Let’s get one thing straightened out before we get any further into this: the meat labeled “oxtails” are no longer the tails of oxen. Oxen, like cows, are members of the bovine family, and the difference between oxen and cows is that oxen are always the male of the species, physically suitable for heavy labor and castrated to increase docility. Alas, with the advent of mechanized farming equipment, oxen are no longer necessary on farms, and so what we’re getting when we buy oxtails are cow tails. No biggie.
The tail of a bovine, whether ox or cow, gets lots of exercise. If you’ve spent any time on a cattle farm or a corporate feed lot, you know that the tail is always flicking about, usually swatting flies. The tail of cattle is muscle, connective tissue, and bone. Because tails are thin, they contain much connective tissue, and because the tail works so hard, the meat can be fibrous. What all this means is that oxtails need to be slow-cooked for a long time to soften up and become delicious (and edible).
Though oxtails used to be cheap meat (just like veal and short ribs), they are now expensive. At Blue Ribbon Meat Market, I paid a little over $8/pound, and there’s a great deal of bone in oxtails, which means the actual meat you get from a tail is relatively slight. Still, oxtails have been trending because they represent one of the more popular “fifth quarter” meats that have become part of modern head-to-tail cooking.

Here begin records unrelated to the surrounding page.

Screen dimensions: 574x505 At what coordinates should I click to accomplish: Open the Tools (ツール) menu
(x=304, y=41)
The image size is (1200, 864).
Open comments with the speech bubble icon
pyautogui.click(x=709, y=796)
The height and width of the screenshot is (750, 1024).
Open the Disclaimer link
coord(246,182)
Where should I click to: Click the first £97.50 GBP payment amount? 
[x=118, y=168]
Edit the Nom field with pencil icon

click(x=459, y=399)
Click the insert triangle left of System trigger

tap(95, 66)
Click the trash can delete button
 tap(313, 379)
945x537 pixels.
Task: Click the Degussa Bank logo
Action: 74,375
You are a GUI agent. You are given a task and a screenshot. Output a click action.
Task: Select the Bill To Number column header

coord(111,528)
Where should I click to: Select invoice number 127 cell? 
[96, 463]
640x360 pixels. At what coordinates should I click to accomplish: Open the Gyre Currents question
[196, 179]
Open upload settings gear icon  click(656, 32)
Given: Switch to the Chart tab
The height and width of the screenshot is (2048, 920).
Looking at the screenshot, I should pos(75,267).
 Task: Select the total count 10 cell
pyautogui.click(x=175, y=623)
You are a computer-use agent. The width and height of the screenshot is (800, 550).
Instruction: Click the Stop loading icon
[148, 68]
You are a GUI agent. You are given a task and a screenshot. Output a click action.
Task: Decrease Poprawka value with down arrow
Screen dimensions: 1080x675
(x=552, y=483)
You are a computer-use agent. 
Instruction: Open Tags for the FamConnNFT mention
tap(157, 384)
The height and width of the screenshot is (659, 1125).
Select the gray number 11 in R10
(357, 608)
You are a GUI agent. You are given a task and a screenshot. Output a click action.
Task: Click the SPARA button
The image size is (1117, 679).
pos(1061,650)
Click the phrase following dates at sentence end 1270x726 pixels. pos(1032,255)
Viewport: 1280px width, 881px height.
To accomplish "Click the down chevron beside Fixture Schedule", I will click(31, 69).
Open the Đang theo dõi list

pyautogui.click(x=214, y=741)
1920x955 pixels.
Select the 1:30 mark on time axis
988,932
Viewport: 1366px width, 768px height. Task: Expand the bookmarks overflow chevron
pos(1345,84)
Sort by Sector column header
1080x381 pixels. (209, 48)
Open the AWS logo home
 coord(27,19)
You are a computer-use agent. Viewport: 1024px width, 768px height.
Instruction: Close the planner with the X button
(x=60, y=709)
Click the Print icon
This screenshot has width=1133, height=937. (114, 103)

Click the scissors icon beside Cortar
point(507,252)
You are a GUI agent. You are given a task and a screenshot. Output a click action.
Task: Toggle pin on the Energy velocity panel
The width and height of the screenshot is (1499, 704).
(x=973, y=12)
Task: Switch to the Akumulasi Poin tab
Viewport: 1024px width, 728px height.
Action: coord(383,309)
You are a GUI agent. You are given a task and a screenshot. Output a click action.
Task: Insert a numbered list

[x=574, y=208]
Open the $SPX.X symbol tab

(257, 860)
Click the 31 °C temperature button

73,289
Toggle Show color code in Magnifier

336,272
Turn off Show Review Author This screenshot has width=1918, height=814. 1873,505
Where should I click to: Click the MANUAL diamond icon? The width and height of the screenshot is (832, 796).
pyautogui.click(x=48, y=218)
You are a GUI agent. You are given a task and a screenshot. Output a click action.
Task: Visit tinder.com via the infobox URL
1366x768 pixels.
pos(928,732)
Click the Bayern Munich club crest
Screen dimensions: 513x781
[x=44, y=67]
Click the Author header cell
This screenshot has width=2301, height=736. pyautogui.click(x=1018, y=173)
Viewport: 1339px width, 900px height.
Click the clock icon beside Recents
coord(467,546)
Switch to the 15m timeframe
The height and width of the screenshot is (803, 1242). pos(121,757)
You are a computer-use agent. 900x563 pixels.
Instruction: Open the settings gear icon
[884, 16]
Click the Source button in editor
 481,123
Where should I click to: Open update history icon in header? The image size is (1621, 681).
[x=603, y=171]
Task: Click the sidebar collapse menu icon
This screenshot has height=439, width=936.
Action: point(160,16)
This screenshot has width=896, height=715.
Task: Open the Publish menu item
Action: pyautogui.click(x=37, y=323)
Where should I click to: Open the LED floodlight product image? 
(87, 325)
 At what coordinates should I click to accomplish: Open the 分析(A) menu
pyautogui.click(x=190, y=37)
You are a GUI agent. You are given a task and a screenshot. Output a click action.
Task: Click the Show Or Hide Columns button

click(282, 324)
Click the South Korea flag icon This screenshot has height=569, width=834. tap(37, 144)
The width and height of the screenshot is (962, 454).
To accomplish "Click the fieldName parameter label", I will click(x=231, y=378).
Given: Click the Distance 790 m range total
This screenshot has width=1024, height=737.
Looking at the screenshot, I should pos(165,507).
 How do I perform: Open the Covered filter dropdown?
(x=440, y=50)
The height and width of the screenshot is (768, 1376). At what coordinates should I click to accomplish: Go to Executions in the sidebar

At our house, Carolyn cooked the ox tails in a Dutch oven, first browning the tails in oil then setting them aside; onion and garlic are then softened in the jus and the pot is deglazed with red wine. Then four tablespoons of tomato paste are added to four cups of beef broth, along with two bay leaves, sprig of rosemary, salt, and pepper. The ox tails then go back in the pot and the whole thing is brought to a boil, covered, and put in a three hundred degree oven for three hours. The key point here is that you need to cook the oxtails for a good long time at a low temperature to soften all the connective tissue.
The oxtails we had for dinner were soft and toothsome, with an unmistakably deep and meaty flavor, super juicy and wonderfully sloppy to eat, so incredibly good on a frosty night. As a bonus, the bones that cost over eight dollars a pound can be re-deployed to make broth for a rich soup…and thus further warm the body as the snow begins to fly.